- _Aim of the exercise_
This exercise calls for copying every line below that holds the word "logo".

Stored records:
——————

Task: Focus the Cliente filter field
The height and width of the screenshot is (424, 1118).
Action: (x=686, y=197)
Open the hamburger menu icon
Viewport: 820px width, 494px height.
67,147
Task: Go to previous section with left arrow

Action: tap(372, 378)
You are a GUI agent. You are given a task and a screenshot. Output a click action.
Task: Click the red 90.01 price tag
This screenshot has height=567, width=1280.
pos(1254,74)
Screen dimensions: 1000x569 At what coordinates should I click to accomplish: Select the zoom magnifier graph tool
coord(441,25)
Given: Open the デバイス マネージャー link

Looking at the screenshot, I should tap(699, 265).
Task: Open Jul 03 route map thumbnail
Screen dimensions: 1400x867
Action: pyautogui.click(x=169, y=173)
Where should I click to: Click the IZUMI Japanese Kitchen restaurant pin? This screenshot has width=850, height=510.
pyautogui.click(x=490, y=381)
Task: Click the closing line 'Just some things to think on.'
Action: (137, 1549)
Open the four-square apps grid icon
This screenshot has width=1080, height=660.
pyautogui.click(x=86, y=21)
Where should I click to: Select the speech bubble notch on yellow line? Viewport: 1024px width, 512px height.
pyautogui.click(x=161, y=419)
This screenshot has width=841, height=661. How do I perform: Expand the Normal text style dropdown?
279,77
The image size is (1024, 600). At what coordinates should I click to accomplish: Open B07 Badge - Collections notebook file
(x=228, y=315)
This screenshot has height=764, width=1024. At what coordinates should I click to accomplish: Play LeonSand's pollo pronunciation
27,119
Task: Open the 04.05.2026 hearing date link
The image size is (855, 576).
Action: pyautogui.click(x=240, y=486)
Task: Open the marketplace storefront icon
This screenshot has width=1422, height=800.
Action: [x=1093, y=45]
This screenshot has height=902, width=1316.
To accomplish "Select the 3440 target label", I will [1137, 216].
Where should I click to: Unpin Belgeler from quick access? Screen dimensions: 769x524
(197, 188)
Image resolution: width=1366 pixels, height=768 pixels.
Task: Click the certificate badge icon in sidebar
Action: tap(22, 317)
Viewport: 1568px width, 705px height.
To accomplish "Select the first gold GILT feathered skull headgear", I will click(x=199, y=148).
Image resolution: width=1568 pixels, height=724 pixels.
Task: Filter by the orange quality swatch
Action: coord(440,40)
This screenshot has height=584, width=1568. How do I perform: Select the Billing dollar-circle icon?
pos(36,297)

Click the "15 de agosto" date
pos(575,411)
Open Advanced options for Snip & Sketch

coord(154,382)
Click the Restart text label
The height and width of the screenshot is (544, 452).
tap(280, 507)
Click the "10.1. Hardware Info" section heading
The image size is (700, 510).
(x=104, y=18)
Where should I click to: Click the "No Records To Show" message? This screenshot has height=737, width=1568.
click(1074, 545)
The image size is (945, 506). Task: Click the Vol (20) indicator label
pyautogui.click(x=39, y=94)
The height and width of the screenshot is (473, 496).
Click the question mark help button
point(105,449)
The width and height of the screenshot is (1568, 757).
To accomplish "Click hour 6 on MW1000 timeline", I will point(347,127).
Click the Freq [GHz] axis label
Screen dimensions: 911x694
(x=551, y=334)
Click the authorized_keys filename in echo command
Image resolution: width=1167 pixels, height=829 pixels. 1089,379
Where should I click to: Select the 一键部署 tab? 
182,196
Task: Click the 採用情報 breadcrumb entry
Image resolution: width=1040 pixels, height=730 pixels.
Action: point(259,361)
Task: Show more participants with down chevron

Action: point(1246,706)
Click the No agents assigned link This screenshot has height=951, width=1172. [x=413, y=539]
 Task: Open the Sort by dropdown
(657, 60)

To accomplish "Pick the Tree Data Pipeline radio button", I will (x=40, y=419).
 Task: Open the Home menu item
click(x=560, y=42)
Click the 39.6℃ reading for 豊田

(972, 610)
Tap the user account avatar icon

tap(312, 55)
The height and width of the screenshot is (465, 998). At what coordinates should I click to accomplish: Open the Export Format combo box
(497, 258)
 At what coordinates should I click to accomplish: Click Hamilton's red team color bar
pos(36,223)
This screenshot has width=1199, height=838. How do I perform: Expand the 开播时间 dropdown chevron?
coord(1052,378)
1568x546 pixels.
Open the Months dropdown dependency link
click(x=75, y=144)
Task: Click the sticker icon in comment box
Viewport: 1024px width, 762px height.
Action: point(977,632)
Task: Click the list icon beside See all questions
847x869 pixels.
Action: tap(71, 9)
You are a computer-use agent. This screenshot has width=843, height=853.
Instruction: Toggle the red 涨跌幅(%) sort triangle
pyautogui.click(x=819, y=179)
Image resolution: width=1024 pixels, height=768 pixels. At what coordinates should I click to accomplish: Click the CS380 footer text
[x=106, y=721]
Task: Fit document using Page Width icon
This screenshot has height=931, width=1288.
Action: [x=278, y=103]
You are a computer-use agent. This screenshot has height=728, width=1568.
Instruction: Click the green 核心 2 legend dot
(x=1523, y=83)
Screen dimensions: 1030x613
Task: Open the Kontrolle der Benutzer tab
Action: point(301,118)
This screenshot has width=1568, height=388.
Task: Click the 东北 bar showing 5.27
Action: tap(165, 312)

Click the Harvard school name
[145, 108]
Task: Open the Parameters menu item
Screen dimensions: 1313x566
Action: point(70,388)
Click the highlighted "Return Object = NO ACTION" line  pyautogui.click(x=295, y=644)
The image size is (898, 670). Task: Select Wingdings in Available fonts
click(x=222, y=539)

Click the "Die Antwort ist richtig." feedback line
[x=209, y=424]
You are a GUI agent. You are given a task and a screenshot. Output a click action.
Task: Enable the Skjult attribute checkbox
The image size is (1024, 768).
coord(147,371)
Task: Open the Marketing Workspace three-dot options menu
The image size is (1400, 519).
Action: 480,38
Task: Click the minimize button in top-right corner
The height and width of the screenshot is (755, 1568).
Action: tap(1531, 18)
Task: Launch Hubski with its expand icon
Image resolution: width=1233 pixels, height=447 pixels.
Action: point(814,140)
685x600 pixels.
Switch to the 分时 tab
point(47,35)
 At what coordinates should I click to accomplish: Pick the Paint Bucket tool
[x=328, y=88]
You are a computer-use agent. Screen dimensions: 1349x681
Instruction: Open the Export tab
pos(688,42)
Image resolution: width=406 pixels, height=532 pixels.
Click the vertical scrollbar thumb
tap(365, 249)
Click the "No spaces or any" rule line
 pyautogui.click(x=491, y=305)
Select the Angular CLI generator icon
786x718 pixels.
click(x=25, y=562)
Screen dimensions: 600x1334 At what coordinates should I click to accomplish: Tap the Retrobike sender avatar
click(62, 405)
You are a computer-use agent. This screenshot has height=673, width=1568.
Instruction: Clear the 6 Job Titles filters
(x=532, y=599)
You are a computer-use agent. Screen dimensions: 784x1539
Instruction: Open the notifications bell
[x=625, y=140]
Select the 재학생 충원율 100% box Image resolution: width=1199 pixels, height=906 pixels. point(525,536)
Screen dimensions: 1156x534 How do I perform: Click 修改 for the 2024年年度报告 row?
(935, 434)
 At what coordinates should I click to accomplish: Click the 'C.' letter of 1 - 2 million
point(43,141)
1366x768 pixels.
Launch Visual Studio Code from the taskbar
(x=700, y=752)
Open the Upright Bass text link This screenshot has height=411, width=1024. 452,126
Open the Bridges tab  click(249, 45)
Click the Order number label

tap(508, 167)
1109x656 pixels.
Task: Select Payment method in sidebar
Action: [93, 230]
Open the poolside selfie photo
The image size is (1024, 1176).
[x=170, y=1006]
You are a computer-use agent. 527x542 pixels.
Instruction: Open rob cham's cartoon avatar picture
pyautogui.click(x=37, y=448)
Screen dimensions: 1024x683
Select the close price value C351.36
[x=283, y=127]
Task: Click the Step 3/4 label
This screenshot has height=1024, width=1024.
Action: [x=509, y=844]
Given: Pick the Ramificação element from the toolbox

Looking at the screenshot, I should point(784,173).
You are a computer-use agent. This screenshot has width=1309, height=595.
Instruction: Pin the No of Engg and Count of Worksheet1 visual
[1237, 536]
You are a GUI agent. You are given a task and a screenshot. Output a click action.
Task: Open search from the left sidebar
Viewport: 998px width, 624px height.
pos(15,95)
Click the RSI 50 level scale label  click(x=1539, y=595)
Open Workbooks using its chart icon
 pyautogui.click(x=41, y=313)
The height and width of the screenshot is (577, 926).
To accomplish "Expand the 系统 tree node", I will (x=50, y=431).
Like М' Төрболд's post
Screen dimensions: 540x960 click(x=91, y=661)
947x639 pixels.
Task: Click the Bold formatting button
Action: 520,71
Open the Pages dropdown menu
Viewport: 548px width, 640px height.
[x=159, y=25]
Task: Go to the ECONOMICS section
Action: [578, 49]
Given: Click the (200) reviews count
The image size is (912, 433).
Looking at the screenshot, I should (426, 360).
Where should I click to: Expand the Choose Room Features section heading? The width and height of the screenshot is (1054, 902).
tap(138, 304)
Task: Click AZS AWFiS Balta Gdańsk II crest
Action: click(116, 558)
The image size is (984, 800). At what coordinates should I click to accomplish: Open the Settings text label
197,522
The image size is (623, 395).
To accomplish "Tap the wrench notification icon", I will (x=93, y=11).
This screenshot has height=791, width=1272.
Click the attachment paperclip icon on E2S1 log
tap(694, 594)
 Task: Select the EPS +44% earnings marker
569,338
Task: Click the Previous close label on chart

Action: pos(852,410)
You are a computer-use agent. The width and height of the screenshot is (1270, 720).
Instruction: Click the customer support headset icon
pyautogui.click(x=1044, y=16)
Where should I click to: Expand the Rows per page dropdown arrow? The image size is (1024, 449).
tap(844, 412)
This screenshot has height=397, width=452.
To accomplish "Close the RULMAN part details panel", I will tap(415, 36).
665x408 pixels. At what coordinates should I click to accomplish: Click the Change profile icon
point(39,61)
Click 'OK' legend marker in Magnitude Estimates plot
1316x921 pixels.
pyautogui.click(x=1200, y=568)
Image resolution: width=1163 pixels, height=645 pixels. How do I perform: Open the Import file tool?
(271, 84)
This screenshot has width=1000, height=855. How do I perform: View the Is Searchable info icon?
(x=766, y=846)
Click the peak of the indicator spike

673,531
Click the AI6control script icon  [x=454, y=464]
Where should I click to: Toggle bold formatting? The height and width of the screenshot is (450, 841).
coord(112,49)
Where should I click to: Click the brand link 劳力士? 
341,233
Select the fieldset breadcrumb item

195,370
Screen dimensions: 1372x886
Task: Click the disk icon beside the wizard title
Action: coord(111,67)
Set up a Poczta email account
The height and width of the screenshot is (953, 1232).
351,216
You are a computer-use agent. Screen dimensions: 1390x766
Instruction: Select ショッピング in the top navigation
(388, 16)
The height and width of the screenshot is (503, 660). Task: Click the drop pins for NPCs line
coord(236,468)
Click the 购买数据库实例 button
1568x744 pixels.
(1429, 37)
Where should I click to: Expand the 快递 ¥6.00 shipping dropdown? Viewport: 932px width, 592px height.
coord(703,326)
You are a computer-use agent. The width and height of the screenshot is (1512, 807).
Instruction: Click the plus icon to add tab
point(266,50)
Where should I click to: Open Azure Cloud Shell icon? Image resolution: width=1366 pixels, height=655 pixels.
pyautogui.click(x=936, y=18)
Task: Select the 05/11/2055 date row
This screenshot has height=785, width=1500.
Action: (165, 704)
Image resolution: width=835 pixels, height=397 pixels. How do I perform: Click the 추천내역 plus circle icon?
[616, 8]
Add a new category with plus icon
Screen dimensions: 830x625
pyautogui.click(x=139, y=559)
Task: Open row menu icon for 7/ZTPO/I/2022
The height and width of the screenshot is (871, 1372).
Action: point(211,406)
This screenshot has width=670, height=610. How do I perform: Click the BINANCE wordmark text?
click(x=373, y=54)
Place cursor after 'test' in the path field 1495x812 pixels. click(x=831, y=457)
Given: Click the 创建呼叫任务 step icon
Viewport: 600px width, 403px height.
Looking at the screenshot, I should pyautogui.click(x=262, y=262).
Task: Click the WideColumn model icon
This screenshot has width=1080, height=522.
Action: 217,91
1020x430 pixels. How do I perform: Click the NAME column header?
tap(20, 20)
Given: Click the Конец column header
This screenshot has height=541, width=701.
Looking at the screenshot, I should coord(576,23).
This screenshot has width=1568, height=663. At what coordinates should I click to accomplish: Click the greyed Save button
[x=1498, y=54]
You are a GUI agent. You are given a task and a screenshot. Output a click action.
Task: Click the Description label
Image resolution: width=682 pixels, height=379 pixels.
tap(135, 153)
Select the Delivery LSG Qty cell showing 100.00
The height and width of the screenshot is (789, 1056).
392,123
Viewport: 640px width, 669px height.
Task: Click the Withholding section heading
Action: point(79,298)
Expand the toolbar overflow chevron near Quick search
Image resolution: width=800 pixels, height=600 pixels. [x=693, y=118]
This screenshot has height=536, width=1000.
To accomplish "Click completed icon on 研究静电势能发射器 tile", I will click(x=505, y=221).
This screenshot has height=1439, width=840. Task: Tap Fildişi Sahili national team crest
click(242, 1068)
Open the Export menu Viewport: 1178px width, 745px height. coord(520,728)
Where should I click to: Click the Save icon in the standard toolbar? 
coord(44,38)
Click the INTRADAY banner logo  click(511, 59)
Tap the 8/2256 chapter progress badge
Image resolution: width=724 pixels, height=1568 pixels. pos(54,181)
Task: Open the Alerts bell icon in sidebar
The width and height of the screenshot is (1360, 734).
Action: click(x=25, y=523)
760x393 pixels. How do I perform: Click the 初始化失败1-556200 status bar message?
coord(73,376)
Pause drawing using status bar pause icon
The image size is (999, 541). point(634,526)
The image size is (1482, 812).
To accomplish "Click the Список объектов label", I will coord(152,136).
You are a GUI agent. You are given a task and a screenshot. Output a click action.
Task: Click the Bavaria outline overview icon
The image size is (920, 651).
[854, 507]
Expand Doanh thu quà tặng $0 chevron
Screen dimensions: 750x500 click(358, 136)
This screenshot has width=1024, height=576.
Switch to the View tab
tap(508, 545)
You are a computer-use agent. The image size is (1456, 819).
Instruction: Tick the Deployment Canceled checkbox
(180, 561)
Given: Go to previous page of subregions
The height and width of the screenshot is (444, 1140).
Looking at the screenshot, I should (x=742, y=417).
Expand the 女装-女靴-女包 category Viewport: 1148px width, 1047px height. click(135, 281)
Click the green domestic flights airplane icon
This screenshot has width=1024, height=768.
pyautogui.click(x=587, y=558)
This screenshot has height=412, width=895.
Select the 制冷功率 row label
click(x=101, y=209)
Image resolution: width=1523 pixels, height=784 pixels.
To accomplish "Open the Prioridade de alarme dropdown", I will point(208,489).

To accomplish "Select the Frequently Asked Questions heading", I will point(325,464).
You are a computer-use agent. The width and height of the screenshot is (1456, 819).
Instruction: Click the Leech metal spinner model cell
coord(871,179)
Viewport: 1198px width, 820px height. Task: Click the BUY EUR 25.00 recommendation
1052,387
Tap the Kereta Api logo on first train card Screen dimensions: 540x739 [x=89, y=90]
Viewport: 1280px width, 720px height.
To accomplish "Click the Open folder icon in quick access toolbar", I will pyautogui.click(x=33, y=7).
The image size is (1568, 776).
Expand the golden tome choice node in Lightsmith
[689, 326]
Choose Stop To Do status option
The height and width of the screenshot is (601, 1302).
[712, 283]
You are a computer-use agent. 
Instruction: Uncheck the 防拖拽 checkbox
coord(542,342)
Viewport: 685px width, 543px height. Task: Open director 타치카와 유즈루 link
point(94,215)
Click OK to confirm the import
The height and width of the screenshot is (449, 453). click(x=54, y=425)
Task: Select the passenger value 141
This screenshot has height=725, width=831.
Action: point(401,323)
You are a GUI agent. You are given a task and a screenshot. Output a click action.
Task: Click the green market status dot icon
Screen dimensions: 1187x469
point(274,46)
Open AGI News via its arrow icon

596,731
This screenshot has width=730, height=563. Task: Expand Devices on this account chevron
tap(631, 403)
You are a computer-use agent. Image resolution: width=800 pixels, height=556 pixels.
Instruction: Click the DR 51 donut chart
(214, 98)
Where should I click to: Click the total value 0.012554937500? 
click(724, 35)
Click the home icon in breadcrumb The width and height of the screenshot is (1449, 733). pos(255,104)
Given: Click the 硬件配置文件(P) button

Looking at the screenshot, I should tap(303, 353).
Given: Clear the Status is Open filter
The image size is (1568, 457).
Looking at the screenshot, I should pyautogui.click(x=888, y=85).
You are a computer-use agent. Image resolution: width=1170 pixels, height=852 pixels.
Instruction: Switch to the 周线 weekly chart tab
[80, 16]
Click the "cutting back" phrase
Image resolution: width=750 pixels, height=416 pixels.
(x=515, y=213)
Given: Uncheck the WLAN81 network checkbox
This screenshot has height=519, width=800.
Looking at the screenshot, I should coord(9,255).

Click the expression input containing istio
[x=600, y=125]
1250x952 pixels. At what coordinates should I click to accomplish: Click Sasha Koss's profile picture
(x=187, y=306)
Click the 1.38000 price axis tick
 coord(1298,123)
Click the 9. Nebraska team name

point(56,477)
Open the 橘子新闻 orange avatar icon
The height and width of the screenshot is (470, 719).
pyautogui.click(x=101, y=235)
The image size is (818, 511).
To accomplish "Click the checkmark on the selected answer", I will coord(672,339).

——————

- _Response box_
Click the INTRADAY banner logo  click(511, 59)
Tap the Kereta Api logo on first train card Screen dimensions: 540x739 [x=89, y=90]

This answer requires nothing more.